Si une mère africaine s'empêtre dans le système, il peut être difficile pour elle de contester les accusations selon lesquelles elle n'est pas capable de s'occuper du bébé.

Et si la mesure drastique est prise et qu'un enfant est retiré de la garde de sa mère, il peut être très difficile pour une mère d'obtenir des informations sur l'enfant ou de demander un droit de visite dans les systèmes italiens de placement familial et d'adoption.

Mais la réparation peut être à portée de main.

En avril, la Cour européenne des droits de l'homme a jugé que l'Italie avait violé les droits d'une mère nigériane dont les enfants ont été retirés par les autorités à Rome en 2017. Ses deux enfants ont été adoptés par deux familles italiennes différentes et elle s'est vu refuser tout contact avec eux.
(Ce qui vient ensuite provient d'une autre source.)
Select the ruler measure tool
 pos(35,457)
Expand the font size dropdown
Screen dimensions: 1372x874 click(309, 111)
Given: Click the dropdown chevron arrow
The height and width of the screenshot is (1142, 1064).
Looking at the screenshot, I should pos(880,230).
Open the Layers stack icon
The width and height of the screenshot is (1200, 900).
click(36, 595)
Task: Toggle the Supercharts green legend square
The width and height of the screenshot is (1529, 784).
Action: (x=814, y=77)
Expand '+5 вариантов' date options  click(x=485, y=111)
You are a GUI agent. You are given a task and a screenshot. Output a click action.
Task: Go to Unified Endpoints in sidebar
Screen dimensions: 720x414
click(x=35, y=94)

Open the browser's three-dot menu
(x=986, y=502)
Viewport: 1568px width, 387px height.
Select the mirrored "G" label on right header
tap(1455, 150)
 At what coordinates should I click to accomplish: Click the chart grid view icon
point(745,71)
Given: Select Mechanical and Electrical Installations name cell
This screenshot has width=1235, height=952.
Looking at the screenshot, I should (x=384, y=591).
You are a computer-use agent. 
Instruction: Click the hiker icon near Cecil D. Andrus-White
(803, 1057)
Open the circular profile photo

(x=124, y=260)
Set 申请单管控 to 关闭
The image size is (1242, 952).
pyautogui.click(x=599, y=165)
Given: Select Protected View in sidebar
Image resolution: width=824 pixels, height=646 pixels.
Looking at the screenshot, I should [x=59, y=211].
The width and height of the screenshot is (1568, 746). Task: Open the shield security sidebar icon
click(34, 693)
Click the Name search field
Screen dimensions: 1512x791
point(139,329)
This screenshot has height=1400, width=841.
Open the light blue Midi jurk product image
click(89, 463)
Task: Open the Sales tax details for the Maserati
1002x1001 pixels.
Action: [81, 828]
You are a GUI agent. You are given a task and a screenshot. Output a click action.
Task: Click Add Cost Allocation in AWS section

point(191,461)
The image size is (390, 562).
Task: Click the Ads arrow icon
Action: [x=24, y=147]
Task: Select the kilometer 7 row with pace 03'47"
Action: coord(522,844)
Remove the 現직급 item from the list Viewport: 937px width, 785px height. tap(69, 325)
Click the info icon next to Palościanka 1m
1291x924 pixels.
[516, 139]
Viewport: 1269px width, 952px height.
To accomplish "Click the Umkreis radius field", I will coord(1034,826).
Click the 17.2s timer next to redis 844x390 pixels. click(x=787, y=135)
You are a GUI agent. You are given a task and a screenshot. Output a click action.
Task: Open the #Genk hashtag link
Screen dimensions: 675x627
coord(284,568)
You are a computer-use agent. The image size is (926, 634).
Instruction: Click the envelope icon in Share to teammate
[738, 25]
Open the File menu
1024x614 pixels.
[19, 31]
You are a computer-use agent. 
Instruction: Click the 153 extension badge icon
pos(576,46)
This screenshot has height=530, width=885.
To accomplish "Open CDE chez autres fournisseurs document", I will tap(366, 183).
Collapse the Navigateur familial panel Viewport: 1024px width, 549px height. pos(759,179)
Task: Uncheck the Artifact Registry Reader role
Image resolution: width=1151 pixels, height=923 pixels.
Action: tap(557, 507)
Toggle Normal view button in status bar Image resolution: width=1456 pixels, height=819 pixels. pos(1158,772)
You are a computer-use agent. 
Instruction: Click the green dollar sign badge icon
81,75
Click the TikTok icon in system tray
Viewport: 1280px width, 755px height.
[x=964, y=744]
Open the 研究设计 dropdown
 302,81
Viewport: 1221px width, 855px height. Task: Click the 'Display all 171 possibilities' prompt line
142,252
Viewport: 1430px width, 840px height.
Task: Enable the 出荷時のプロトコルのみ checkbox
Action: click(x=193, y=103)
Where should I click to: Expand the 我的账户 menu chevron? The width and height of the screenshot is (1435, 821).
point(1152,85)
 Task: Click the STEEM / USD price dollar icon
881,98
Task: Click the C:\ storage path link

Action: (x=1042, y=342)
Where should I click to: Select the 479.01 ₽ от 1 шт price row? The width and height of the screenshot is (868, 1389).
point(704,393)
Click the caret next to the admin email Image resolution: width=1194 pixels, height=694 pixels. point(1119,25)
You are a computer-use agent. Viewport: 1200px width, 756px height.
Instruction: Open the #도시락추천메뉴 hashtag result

La Cour a critiqué les autorités italiennes pour ne pas avoir apprécié que la mère ait pu avoir des compétences parentales différentes en raison de son origine nigériane.

Dans cet arrêt important, la Cour a indiqué que les autorités italiennes n'avaient pas tenu compte de sa vulnérabilité en tant que survivante de la traite des êtres humains et a ordonné à l'Italie de l'indemniser.

Pour Mary, au moins, son calvaire est terminé.

En septembre 2020, elle s'est mariée à son petit ami lors d'une cérémonie colorée et joyeuse à Palerme.

Elle est heureuse de voir son fils grandir à ses côtés et attend avec impatience qu'il entre à l'école.

Peut-être que la décision du tribunal donnera de l'espoir à d'autres femmes migrantes qui se trouvent encore dans ces foyers et qui restent nerveuses quant à ce qui pourrait arriver à leurs enfants.